O Governo da Bahia estuda aderir à proposta do governo Lula de dividir o custo da renúncia fiscal sobre o ICMS do diesel como forma de frear a escalada no valor do combustível provocado pelo conflito entre Estados Unidos, Israel e Irã.

A ideia da União é arcar com 50% do impacto financeiro da desoneração, enquanto os estados ficariam responsáveis pela outra metade. O secretário da Fazenda da Bahia, Manoel Vitório, sinalizou apoio à iniciativa federal, mas apontou limitações jurídicas à proposta inicial de isenção do ICMS apenas para combustíveis importados.

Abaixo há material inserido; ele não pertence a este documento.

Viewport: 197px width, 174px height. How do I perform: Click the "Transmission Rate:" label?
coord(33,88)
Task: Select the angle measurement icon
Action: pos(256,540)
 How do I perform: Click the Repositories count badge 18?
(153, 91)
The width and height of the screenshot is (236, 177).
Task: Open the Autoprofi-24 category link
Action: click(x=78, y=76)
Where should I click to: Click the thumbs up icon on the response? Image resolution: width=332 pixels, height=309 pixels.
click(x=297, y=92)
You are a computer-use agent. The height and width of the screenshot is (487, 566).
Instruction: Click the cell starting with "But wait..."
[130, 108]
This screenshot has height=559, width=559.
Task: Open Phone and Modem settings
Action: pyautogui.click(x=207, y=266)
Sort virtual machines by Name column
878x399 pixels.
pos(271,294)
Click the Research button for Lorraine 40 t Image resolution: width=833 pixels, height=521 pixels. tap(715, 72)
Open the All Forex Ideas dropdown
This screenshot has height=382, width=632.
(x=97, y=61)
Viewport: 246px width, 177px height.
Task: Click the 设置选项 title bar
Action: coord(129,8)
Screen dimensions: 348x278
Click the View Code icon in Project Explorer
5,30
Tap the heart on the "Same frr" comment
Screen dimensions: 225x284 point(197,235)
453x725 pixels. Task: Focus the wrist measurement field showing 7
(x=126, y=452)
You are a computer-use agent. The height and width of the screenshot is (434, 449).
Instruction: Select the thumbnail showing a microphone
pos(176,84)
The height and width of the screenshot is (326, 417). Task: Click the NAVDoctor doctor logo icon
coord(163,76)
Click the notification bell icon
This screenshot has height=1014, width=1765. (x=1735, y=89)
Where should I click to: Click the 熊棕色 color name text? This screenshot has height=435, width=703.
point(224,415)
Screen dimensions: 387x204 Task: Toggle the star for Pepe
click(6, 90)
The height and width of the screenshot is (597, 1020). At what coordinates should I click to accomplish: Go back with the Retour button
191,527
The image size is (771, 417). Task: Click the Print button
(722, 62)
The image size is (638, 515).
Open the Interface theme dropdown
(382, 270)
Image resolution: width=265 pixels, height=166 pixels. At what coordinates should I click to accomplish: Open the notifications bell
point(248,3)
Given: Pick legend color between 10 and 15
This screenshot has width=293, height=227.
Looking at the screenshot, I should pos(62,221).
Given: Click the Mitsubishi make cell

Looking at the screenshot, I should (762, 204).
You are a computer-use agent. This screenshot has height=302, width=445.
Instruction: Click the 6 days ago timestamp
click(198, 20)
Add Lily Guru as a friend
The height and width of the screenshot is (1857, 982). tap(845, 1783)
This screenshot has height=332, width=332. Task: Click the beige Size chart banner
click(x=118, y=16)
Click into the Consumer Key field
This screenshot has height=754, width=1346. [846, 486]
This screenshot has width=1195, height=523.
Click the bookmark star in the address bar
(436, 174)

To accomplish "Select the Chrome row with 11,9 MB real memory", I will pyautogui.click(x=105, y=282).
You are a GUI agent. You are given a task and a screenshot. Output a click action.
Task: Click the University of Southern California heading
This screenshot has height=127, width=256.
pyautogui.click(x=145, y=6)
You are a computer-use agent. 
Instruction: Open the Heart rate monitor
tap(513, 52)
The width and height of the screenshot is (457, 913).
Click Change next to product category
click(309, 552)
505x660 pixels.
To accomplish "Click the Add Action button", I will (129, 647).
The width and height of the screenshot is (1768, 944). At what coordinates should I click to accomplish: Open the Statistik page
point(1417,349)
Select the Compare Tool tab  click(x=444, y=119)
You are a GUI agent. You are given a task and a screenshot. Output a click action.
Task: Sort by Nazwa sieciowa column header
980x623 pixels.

“Desde o primeiro momento, apoiamos a iniciativa do governo federal porque entendemos que ela é importante. Inicialmente, foi feita uma proposta de isenção do ICMS apenas para combustíveis importados, mas orientamos que isso não seria possível, já que não se pode, por lei, fazer discriminação de tratamento tributário em função da origem. Depois, foi apresentada uma nova proposta baseada em subsídio, que ainda está em discussão entre os estados", explicou em entrevista à Rádio Metrópole nesta quarta-feira (25).

Vitório destacou que a redução de tributos sobre combustíveis foi uma medida importante para tentar conter a pressão inflacionária decorrente da alta internacional dos preços.“O desafio agora é fiscalizar para que essa redução de tributos chegue ao consumidor final e não se transforme apenas em aumento de margem de lucro ao longo da cadeia.”

A discussão sobre o formato de adesão deve avançar em reunião do Conselho Nacional de Política Fazendária (Confaz), que inicia nesta quinta-feira (26) e vai até a sexta (27).